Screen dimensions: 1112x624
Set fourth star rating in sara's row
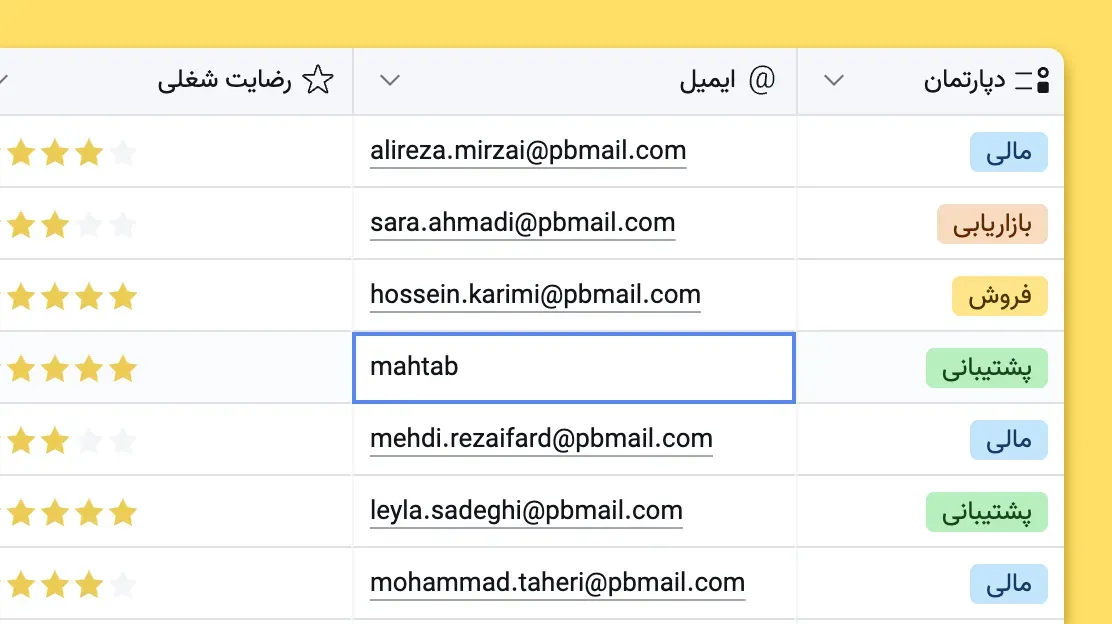click(x=89, y=225)
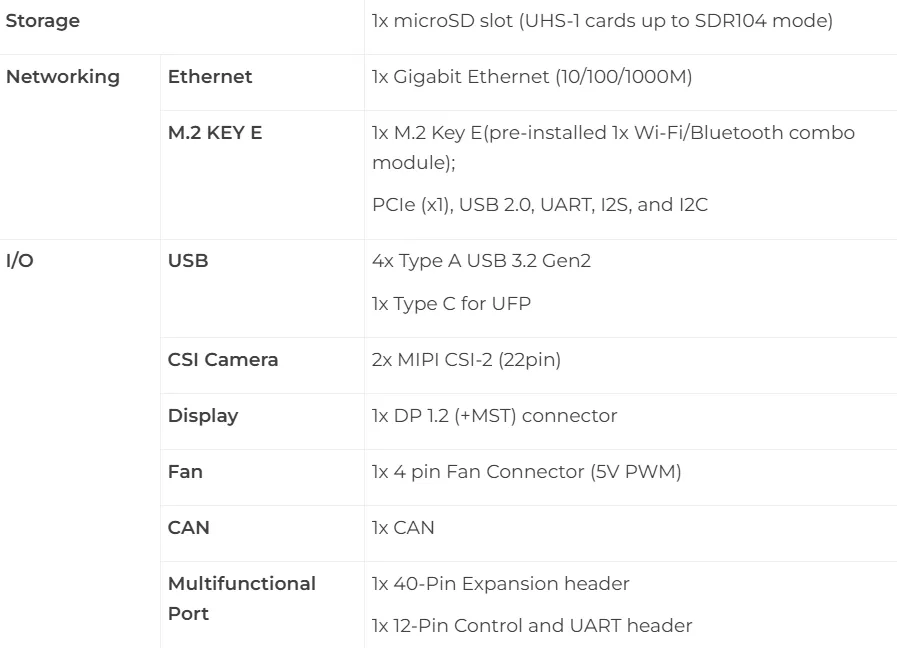This screenshot has height=648, width=897.
Task: Click the Networking category label
Action: (x=63, y=77)
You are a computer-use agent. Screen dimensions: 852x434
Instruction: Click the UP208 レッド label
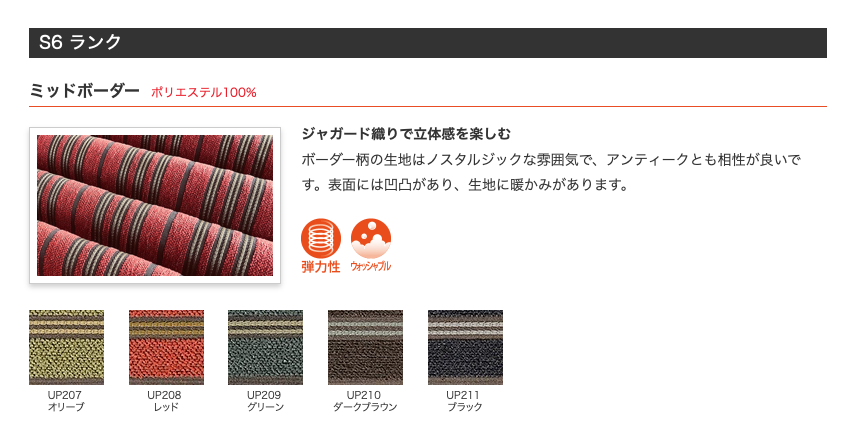coord(165,401)
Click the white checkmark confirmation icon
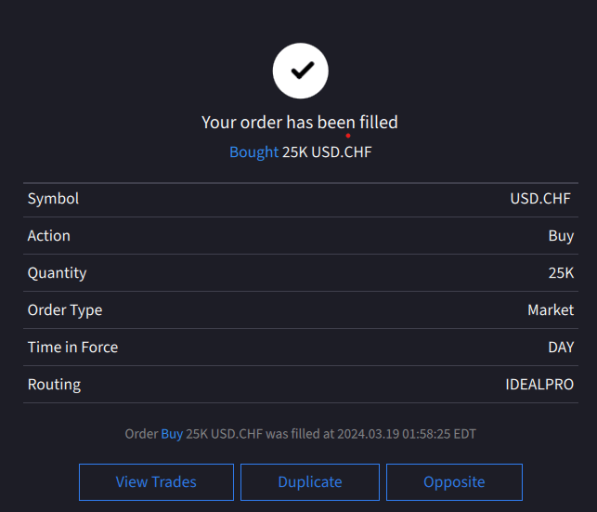The height and width of the screenshot is (512, 597). (x=300, y=71)
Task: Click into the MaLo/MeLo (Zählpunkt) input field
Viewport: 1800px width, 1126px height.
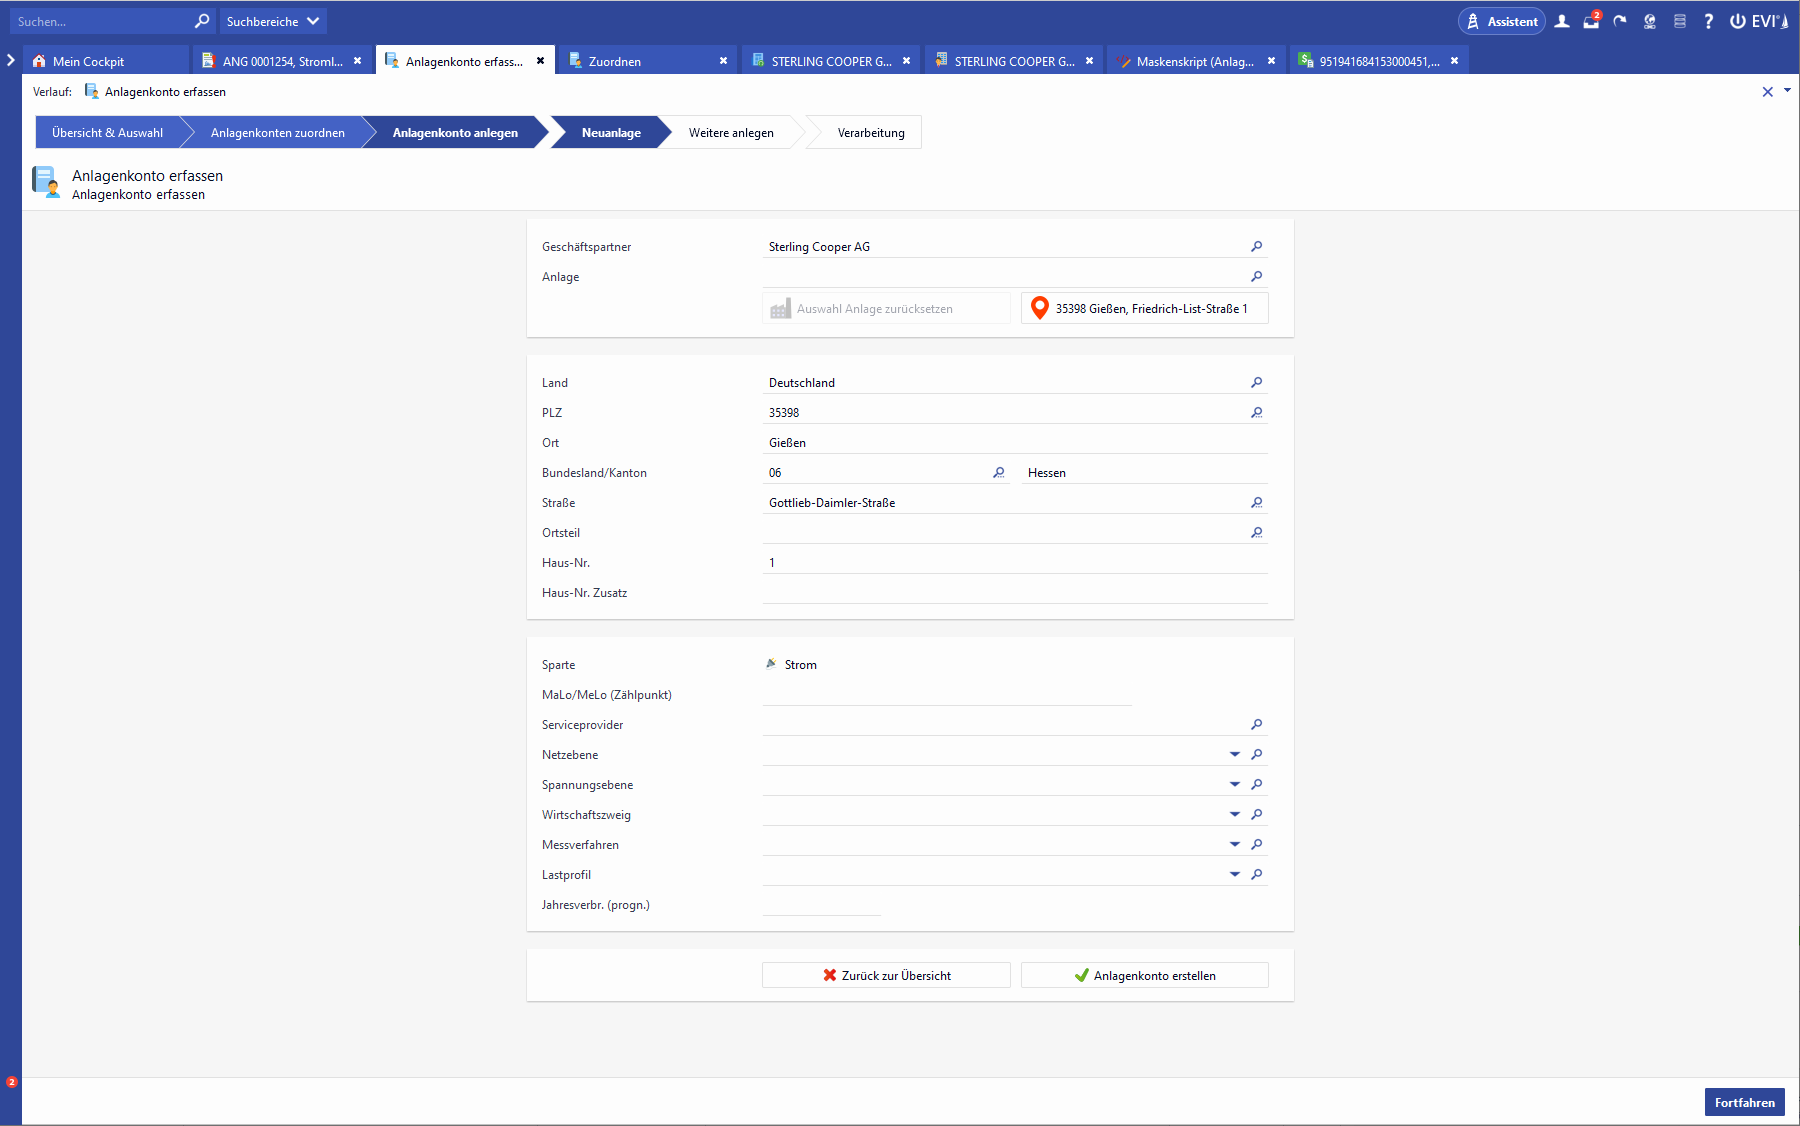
++++
- _WHAT TO PRODUCE_:
Output nothing but the lines from the line with "Click the white checkmark confirmation icon" through the last line of the material above, please, word for word and without the pictures.

- _REPLY_:
Click the white checkmark confirmation icon
The height and width of the screenshot is (512, 597). (x=300, y=71)
Task: Click into the MaLo/MeLo (Zählpunkt) input field
Viewport: 1800px width, 1126px height.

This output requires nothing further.